(Stored entries)
:::

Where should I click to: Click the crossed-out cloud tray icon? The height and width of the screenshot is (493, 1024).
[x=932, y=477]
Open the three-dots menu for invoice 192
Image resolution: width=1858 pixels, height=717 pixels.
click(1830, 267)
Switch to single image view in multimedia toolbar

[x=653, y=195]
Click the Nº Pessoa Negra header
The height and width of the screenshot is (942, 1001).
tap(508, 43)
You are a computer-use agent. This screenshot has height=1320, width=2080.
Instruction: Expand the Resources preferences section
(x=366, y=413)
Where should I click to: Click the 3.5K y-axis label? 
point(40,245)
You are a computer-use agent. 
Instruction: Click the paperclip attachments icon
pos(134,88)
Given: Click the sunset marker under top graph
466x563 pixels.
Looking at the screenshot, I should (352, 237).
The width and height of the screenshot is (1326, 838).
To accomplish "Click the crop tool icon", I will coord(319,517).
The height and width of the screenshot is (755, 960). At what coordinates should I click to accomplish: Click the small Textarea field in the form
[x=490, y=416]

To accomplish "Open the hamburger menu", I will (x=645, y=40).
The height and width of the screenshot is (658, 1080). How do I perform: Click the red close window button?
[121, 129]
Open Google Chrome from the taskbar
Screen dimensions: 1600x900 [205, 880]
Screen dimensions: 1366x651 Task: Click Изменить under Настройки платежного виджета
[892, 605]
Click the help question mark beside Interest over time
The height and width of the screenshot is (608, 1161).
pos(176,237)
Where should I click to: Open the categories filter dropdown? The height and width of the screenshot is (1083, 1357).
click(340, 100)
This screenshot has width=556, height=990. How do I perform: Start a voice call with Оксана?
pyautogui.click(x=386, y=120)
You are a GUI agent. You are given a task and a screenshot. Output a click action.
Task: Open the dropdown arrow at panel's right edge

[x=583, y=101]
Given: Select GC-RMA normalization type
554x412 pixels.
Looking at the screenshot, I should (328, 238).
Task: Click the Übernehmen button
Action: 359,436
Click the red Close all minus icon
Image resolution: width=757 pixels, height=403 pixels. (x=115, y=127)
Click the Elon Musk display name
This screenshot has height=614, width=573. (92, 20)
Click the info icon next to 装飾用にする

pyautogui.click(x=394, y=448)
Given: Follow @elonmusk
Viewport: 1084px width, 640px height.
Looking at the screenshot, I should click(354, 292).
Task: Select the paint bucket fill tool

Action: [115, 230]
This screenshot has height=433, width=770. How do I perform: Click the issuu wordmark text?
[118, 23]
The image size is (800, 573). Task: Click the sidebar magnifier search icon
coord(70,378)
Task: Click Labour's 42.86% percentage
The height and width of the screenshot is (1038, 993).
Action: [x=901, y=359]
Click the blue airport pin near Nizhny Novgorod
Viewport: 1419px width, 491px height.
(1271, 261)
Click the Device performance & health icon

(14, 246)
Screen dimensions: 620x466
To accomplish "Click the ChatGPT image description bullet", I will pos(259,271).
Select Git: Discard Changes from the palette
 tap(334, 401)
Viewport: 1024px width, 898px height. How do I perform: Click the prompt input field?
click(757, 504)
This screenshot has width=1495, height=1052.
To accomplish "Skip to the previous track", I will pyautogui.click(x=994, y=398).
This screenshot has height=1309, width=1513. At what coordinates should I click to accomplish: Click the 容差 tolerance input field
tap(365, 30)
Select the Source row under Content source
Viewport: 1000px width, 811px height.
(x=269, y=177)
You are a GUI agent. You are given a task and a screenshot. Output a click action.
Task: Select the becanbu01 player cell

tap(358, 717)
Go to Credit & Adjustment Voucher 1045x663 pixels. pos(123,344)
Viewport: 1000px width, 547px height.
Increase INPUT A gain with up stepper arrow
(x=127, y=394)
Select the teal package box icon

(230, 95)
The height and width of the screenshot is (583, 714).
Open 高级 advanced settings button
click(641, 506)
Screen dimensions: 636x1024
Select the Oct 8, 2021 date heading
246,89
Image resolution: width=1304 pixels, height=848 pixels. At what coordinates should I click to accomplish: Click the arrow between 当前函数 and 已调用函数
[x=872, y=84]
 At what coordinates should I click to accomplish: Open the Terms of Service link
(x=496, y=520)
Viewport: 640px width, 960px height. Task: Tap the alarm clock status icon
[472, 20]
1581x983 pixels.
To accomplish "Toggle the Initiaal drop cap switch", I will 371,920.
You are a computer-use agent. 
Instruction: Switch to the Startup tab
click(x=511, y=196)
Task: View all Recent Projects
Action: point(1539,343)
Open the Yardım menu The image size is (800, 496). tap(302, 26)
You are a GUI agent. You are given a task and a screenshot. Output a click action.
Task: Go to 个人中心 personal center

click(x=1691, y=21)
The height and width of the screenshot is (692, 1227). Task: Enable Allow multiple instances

:::

WHAT TO DO:
Would you give the data above again, exactly as written?

RESULT OF THIS TASK:
Where should I click to: Click the crossed-out cloud tray icon? The height and width of the screenshot is (493, 1024).
[x=932, y=477]
Open the three-dots menu for invoice 192
Image resolution: width=1858 pixels, height=717 pixels.
click(1830, 267)
Switch to single image view in multimedia toolbar

[x=653, y=195]
Click the Nº Pessoa Negra header
The height and width of the screenshot is (942, 1001).
tap(508, 43)
You are a computer-use agent. This screenshot has height=1320, width=2080.
Instruction: Expand the Resources preferences section
(x=366, y=413)
Where should I click to: Click the 3.5K y-axis label? 
point(40,245)
You are a computer-use agent. 
Instruction: Click the paperclip attachments icon
pos(134,88)
Given: Click the sunset marker under top graph
466x563 pixels.
Looking at the screenshot, I should (352, 237).
The width and height of the screenshot is (1326, 838).
To accomplish "Click the crop tool icon", I will coord(319,517).
The height and width of the screenshot is (755, 960). At what coordinates should I click to accomplish: Click the small Textarea field in the form
[x=490, y=416]

To accomplish "Open the hamburger menu", I will (x=645, y=40).
The height and width of the screenshot is (658, 1080). How do I perform: Click the red close window button?
[121, 129]
Open Google Chrome from the taskbar
Screen dimensions: 1600x900 [205, 880]
Screen dimensions: 1366x651 Task: Click Изменить under Настройки платежного виджета
[892, 605]
Click the help question mark beside Interest over time
The height and width of the screenshot is (608, 1161).
pos(176,237)
Where should I click to: Open the categories filter dropdown? The height and width of the screenshot is (1083, 1357).
click(340, 100)
This screenshot has width=556, height=990. How do I perform: Start a voice call with Оксана?
pyautogui.click(x=386, y=120)
You are a GUI agent. You are given a task and a screenshot. Output a click action.
Task: Open the dropdown arrow at panel's right edge

[x=583, y=101]
Given: Select GC-RMA normalization type
554x412 pixels.
Looking at the screenshot, I should (328, 238).
Task: Click the Übernehmen button
Action: 359,436
Click the red Close all minus icon
Image resolution: width=757 pixels, height=403 pixels. (x=115, y=127)
Click the Elon Musk display name
This screenshot has height=614, width=573. (92, 20)
Click the info icon next to 装飾用にする

pyautogui.click(x=394, y=448)
Given: Follow @elonmusk
Viewport: 1084px width, 640px height.
Looking at the screenshot, I should click(354, 292).
Task: Select the paint bucket fill tool

Action: [115, 230]
This screenshot has height=433, width=770. How do I perform: Click the issuu wordmark text?
[118, 23]
The image size is (800, 573). Task: Click the sidebar magnifier search icon
coord(70,378)
Task: Click Labour's 42.86% percentage
The height and width of the screenshot is (1038, 993).
Action: [x=901, y=359]
Click the blue airport pin near Nizhny Novgorod
Viewport: 1419px width, 491px height.
(1271, 261)
Click the Device performance & health icon

(14, 246)
Screen dimensions: 620x466
To accomplish "Click the ChatGPT image description bullet", I will pos(259,271).
Select Git: Discard Changes from the palette
 tap(334, 401)
Viewport: 1024px width, 898px height. How do I perform: Click the prompt input field?
click(757, 504)
This screenshot has width=1495, height=1052.
To accomplish "Skip to the previous track", I will pyautogui.click(x=994, y=398).
This screenshot has height=1309, width=1513. At what coordinates should I click to accomplish: Click the 容差 tolerance input field
tap(365, 30)
Select the Source row under Content source
Viewport: 1000px width, 811px height.
(x=269, y=177)
You are a GUI agent. You are given a task and a screenshot. Output a click action.
Task: Select the becanbu01 player cell

tap(358, 717)
Go to Credit & Adjustment Voucher 1045x663 pixels. pos(123,344)
Viewport: 1000px width, 547px height.
Increase INPUT A gain with up stepper arrow
(x=127, y=394)
Select the teal package box icon

(230, 95)
The height and width of the screenshot is (583, 714).
Open 高级 advanced settings button
click(641, 506)
Screen dimensions: 636x1024
Select the Oct 8, 2021 date heading
246,89
Image resolution: width=1304 pixels, height=848 pixels. At what coordinates should I click to accomplish: Click the arrow between 当前函数 and 已调用函数
[x=872, y=84]
 At what coordinates should I click to accomplish: Open the Terms of Service link
(x=496, y=520)
Viewport: 640px width, 960px height. Task: Tap the alarm clock status icon
[472, 20]
1581x983 pixels.
To accomplish "Toggle the Initiaal drop cap switch", I will 371,920.
You are a computer-use agent. 
Instruction: Switch to the Startup tab
click(x=511, y=196)
Task: View all Recent Projects
Action: point(1539,343)
Open the Yardım menu The image size is (800, 496). tap(302, 26)
You are a GUI agent. You are given a task and a screenshot. Output a click action.
Task: Go to 个人中心 personal center

click(x=1691, y=21)
The height and width of the screenshot is (692, 1227). Task: Enable Allow multiple instances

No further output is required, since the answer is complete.